Exercise aim: Which lines in the listing below contain the word "perform"? Copy each of them in full, matching case exactly.
════════
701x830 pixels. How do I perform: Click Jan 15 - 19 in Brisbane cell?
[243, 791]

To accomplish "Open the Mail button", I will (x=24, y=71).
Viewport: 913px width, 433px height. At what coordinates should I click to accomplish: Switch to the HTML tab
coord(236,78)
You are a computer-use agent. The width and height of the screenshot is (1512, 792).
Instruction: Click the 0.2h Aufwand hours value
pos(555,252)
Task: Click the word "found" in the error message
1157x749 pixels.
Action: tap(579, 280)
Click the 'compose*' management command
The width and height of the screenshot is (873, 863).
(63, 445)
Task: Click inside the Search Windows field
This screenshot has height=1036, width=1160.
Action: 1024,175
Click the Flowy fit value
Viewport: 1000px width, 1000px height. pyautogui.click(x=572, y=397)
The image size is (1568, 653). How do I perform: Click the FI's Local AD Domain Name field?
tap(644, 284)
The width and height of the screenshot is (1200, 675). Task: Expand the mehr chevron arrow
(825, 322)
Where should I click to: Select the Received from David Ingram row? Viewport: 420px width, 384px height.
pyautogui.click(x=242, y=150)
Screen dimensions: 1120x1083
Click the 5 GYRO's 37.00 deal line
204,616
════════
Exercise response:
701x830 pixels. How do I perform: Click Jan 15 - 19 in Brisbane cell?
The image size is (1568, 653). How do I perform: Click the FI's Local AD Domain Name field?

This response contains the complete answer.